[Dataset excerpts]
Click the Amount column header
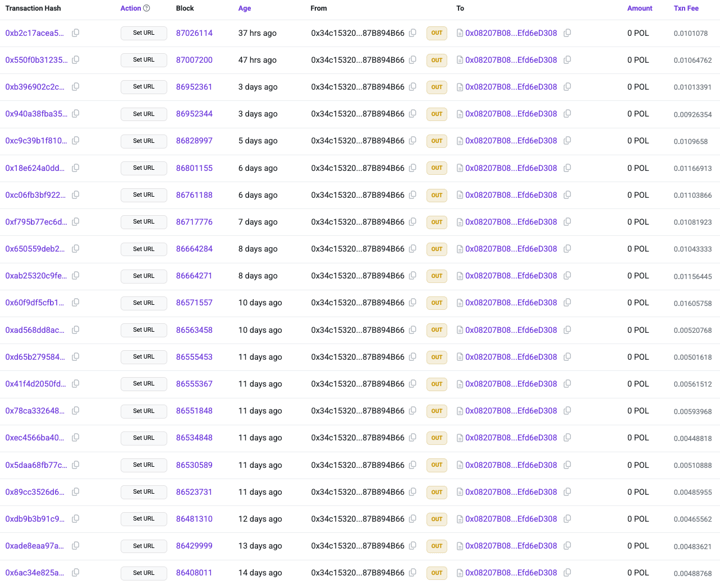 tap(640, 8)
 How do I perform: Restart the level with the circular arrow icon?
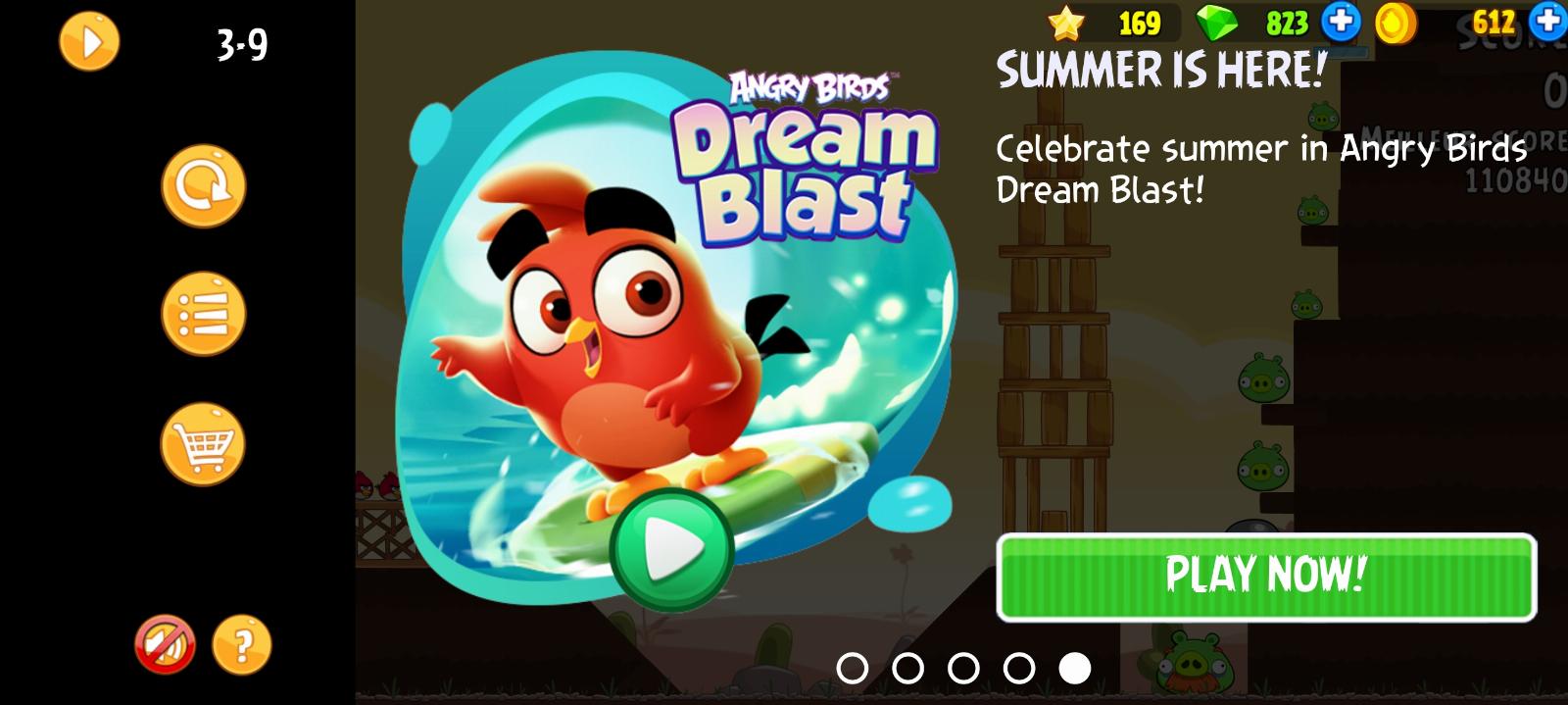(x=203, y=186)
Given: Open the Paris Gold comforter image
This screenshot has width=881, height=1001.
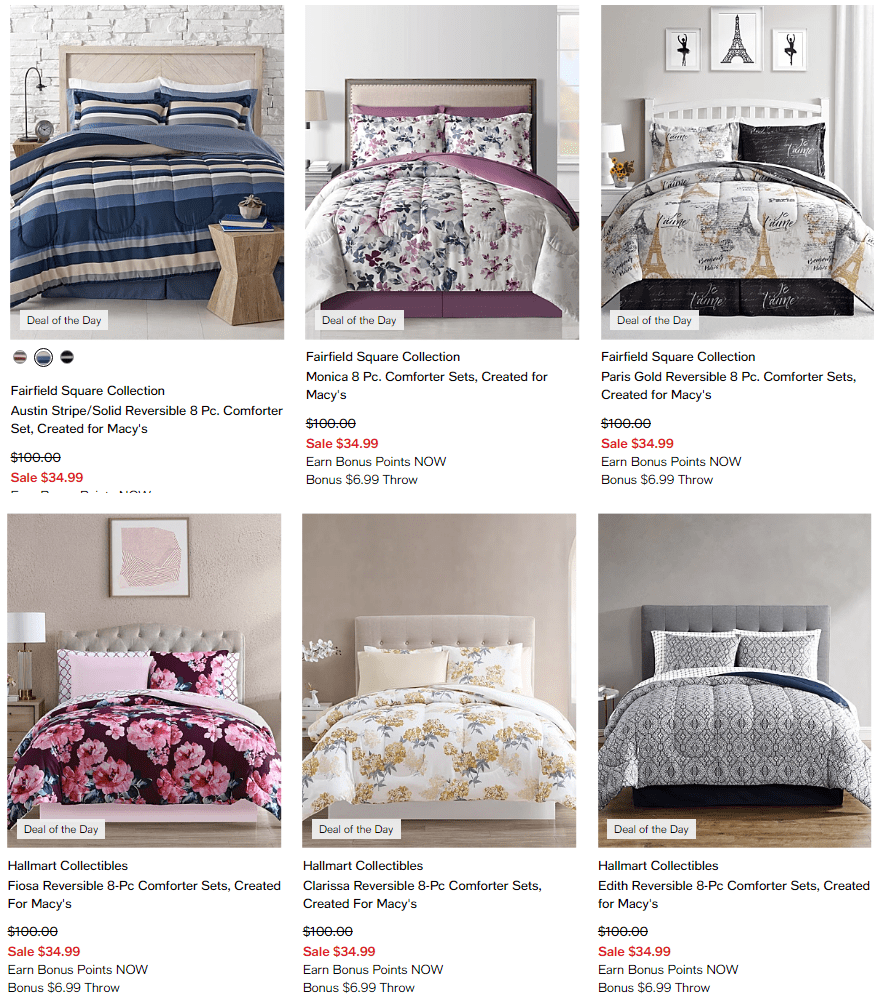Looking at the screenshot, I should [x=737, y=172].
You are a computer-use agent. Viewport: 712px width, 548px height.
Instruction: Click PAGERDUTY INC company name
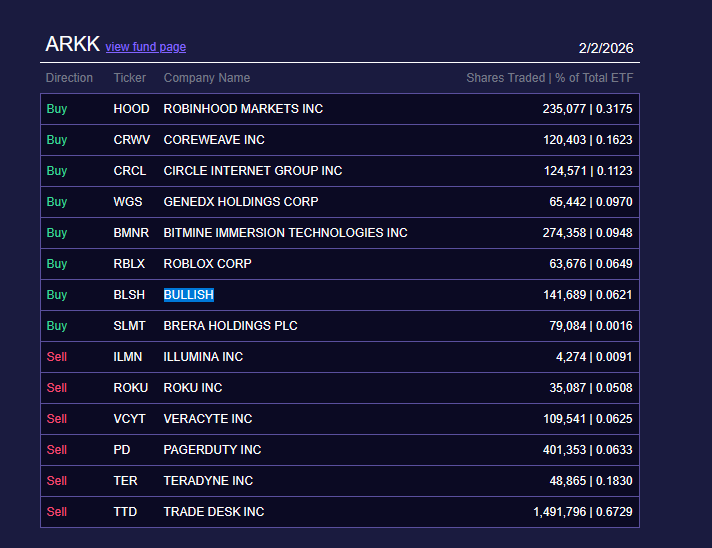(x=212, y=450)
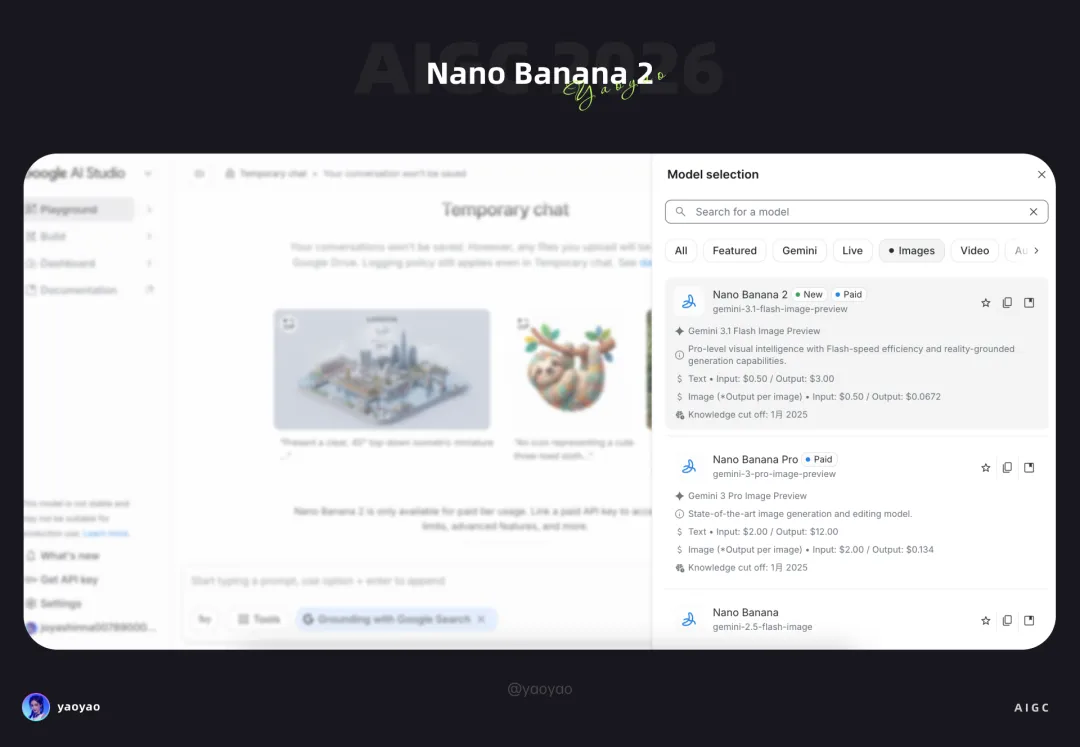
Task: Toggle the Featured filter chip
Action: 734,251
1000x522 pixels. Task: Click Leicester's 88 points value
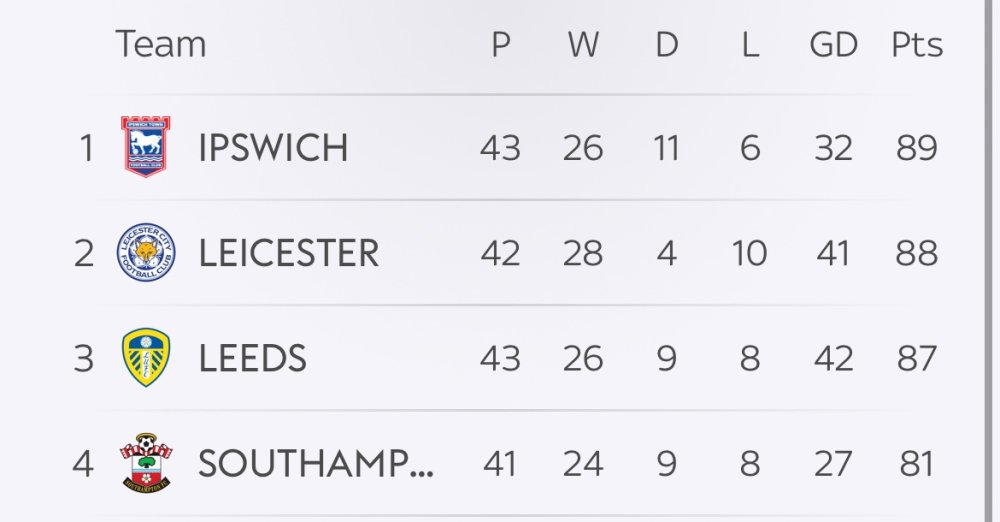[917, 253]
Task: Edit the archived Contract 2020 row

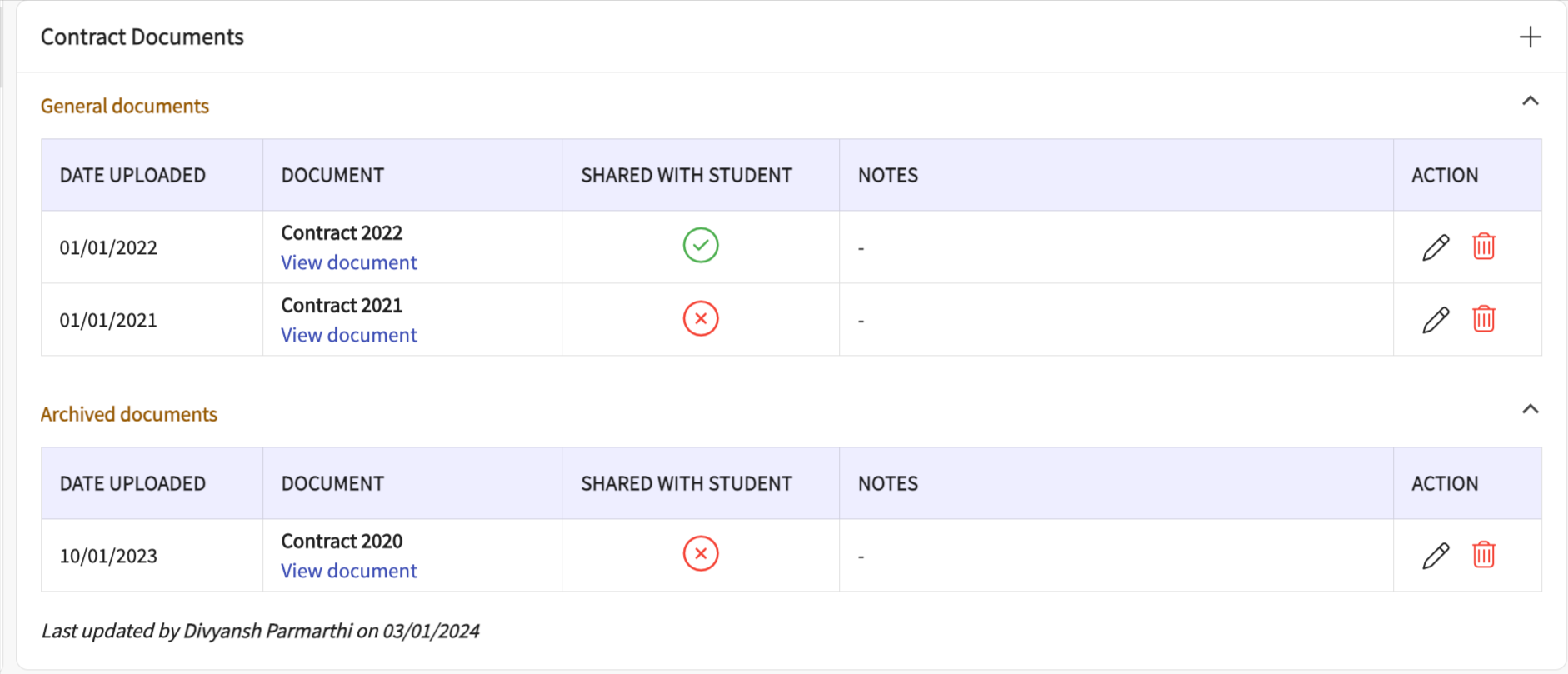Action: click(x=1436, y=556)
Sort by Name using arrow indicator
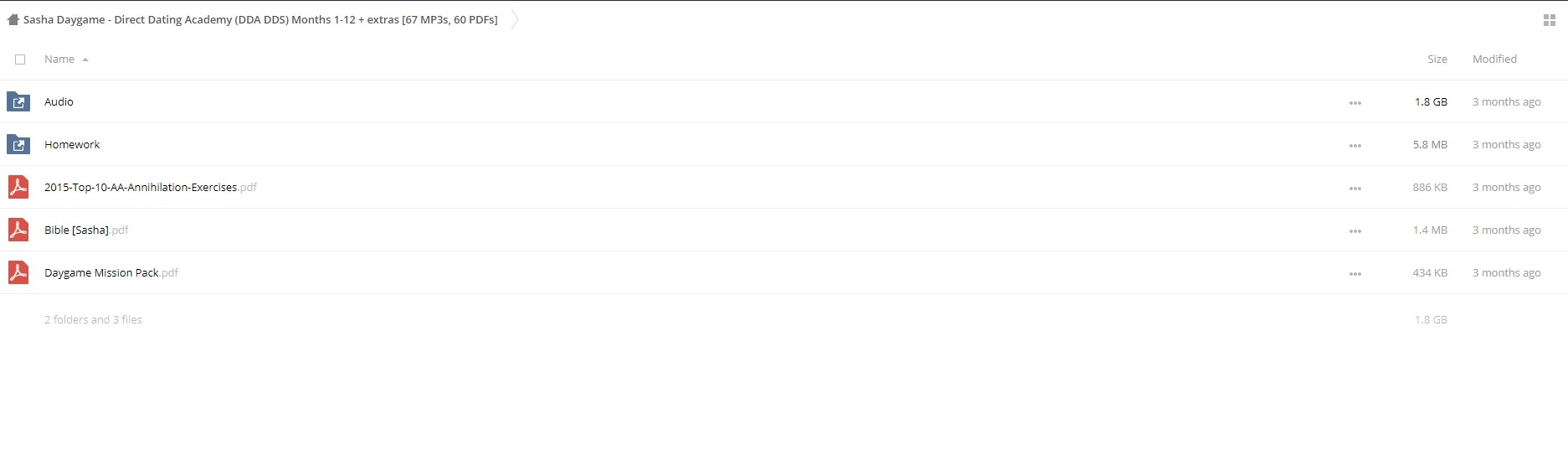1568x476 pixels. (x=85, y=60)
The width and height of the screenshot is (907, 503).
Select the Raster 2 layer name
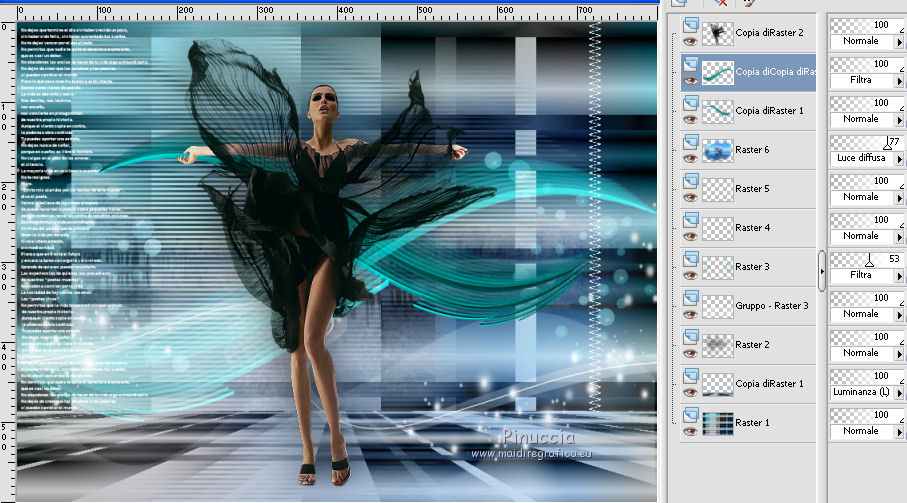coord(752,344)
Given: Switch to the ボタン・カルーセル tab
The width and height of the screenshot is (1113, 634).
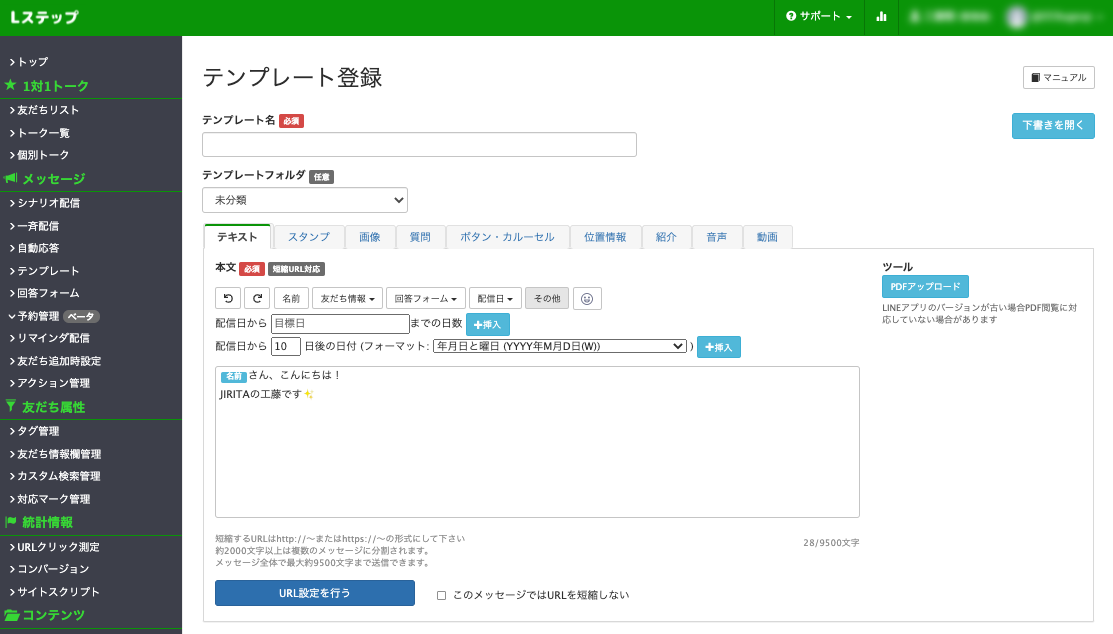Looking at the screenshot, I should (x=506, y=236).
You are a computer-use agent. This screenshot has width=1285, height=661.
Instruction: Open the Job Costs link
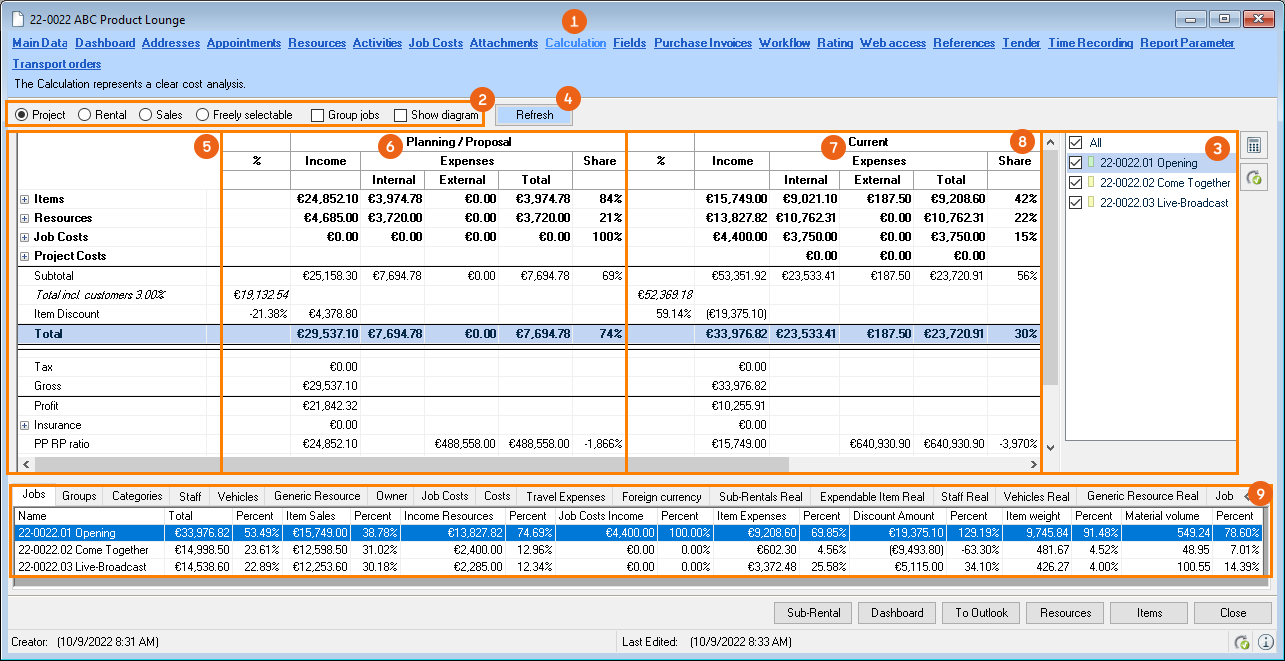click(x=435, y=43)
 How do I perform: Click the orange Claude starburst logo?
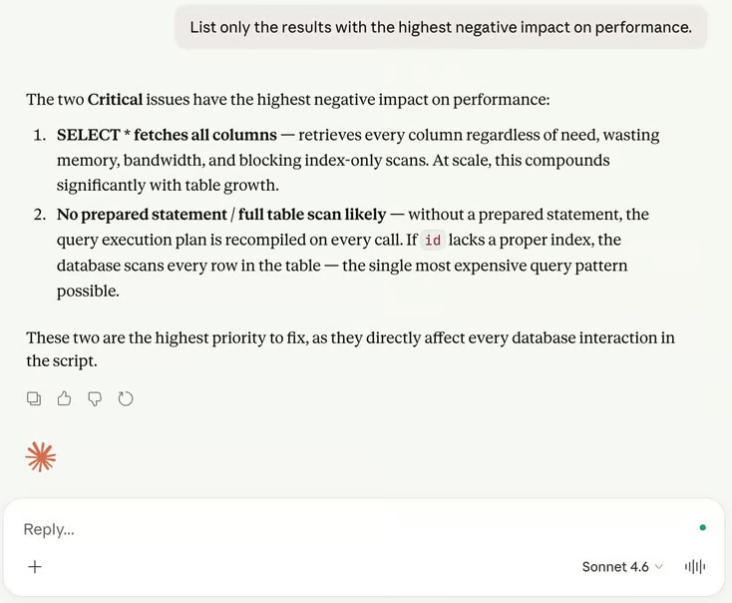(41, 456)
[/Dataset excerpts]
_Your instructions_
The answer is the full listing above, reproduced character for character, minus its images.

_Task result_
Click the Amount column header
 tap(640, 8)
 How do I perform: Restart the level with the circular arrow icon?
(x=203, y=186)
Given: Open the Paris Gold comforter image
This screenshot has width=881, height=1001.
Looking at the screenshot, I should [x=737, y=172].
You are a computer-use agent. Viewport: 712px width, 548px height.
Instruction: Click PAGERDUTY INC company name
(x=212, y=450)
Task: Toggle the Featured filter chip
Action: 734,251
1000x522 pixels. Task: Click Leicester's 88 points value
[917, 253]
Task: Edit the archived Contract 2020 row

Action: click(x=1436, y=556)
Sort by Name using arrow indicator
1568x476 pixels. (x=85, y=60)
The width and height of the screenshot is (907, 503).
Select the Raster 2 layer name
coord(752,344)
Given: Switch to the ボタン・カルーセル tab
The width and height of the screenshot is (1113, 634).
Looking at the screenshot, I should (x=506, y=236).
You are a computer-use agent. This screenshot has width=1285, height=661.
Instruction: Open the Job Costs link
click(x=435, y=43)
 How do I perform: Click the orange Claude starburst logo?
(41, 456)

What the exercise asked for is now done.